Luckily, this only requires that it be conveyed if the URI refers to the
copyright notice or licensing information for the work; and only "to the
extent reasonably practicable"; so it's free.
> I also am having a problem with understanding how putting limits on
> the modification of metadata (info about the Work) makes something
Well, there are at least two different issues wrapped up in this (possibly
more). Requiring that unmodified metadata be carried around is *not* the
same as restricting the creation of modified metadata.
Requiring that unmodified metadata be carried around alongside derived works
is generally fine IMO *if* the metadata is accurate, really is metadata,
and is otherwise not legally problematic. Many licenses have been very
sloppy about this, requiring text to be carried around which will not be
accurate for reasonable derived works, or which is wholly irrelevant to
some reasonable derived works.
If the creation of certain types of modified metadata is restricted, the
metadata may itself be non-free. The question then becomes (a) whether is
is, and (b) how much, if any, non-free metadata is an acceptable load for a
> This seems to be standard issue with most free licenses (you
> have to keep copyright notices,
When interpreted to include only accurate copyright notices, this is free.
> you have to distribute the license
> with the work,
The correct license for the work? This is free.
> you have to keep a change history,
This is one of those where it depends on exactly how the requirement is
written. "You must note your changes"? Free. "You must reproduce an
unmodified, and potentially inaccurate and irrelevant, copy of the upstream
ChangeLog?" Not free.
> yadda yadda). I see
> where restrictions on the content (can't change function names, can't
> change the ending of the short story) are non-free, but I'm not sure I
> grok why metadata "invariance" is.
> I really need some help getting this straight in my head. What am I
> missing, here?
Hope what I said above helps at least clarify thos issues a little.
Now on to the actual nub of the problem at hand.
> 4b> provided, however, that in the case of a Derivative Work or
> 4b> Collective Work, at a minimum such credit will appear where any
> 4b> other comparable authorship credit appears and in a manner at
> 4b> least as prominent as such other comparable authorship credit.
> NN> *This* is the problem clause. It's unclear to most of us
> NN> exactly what "any other comparable authorship credit" means.
> Yes, I see that.
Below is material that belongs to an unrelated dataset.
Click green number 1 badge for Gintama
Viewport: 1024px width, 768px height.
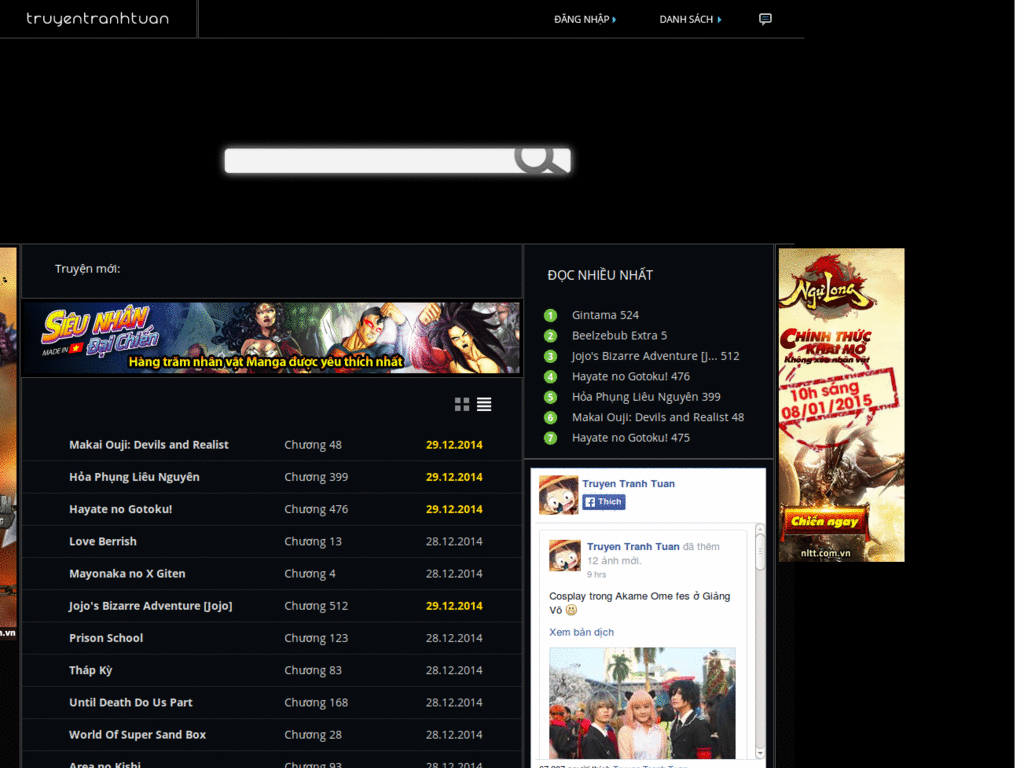(550, 315)
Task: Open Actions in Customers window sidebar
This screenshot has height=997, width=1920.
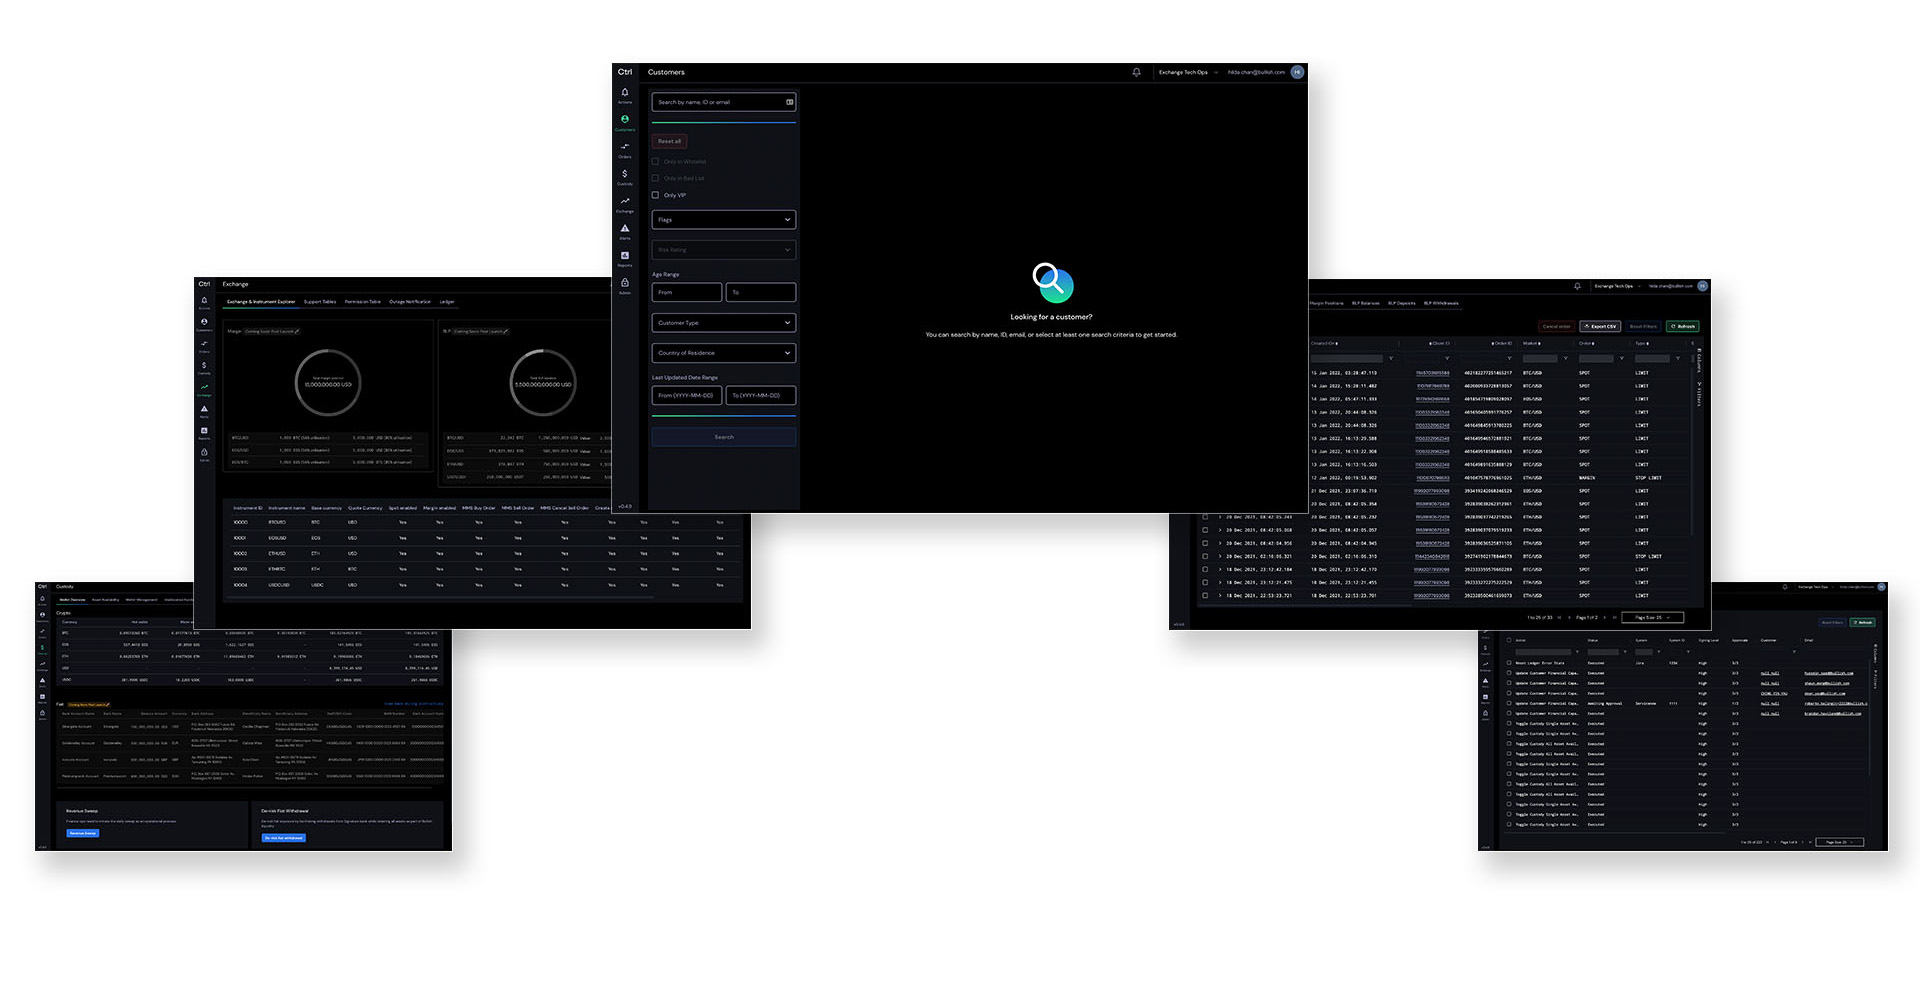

Is it "credit for comparable authorship", or "comparable
> credit for authorship"? A failure of the appositive!
> The "any other ..." part is kind of difficult, too. Does it mean "some
> other ..." (credit has to be somewhere), or "every other ..." (anytime
> there's credit, this one has to be there, too)?
> NN> With this ambiguity, the "at least as prominent" requirement
> NN> is then a potential interpretation nightmare. Suppose, for a
> NN> silly and extreme example, you wanted to use a huge hunk of
> NN> material under this license in a version of ReiserFS, so that
> NN> the code under this license needed a "comparable authorship
> NN> credit" to Reiser's. Would that mean that the credit would
> NN> have to appear in the FS name, so as to be in the same
> NN> location and at least as prominent as Reiser's credit? Yeech.
> Yeech, yes. Possibly a more appropriate example would be when I
> include an Attribution-licensed quote from you (beyond the extent of
> fair use) in my book, "The Autobiography of Evan Prodromou". Would I
> have to change the title to "The Autobiography of Evan Prodromou and
> Nathanael Nerode"?
Indeed. If this *is* the requirement, it seems self-evidently non-free.
Surely this isn't supposed to be the requirement.... or is it?.... see, we
can't really be sure!
> Again, though, I wonder about the non-free aspects of this. Clumsy and
> inaccurate, yes. Non-free...? Would it be non-free because it's not
> possible for the licensee to comply because the license is vague?
Yes, in a word. If it's impossible for the licensee to know whether s/he's
in compliance or not, it's not in any real sense "free" for the licensee.
If we can't tell what a license means, we interpret it in the most
restrictive manner which seems reasonable. (Unless we have clarification
from the copyright holders as to their interpretation, of course.)
Otherwise, the copyright holder could just say "You misinterpreted the
license; I meant it in a more restrictive manner," and poof, the work turns
out to be non-free.
I hope this bit can be fixed, because I don't *think* that Creative Commons
intended the very restrictive interpretation. (Altough I'm not sure.)
And the trademark bit:
> NN> This isn't supposed to be an actual part of the license,
> NN> according to the source code for the web page; this should be
> NN> fixed so that this is clear when *viewing* the web page (it is
> NN> *not* clear now). That doesn't require changing the license.
> NN> It does require someone at Creative Commons noticing and
> NN> dealing with the issue. :-P
> Probably something as simple as:
> "Creative Commons", the Creative Commons logo, and the Some Rights
> Reserved logo are trademarks of Creative Commons. Their use is
> restricted by Creative Commons <trademark policy> to the extent of
> applicable law.
> ...would work better.
So true. :-)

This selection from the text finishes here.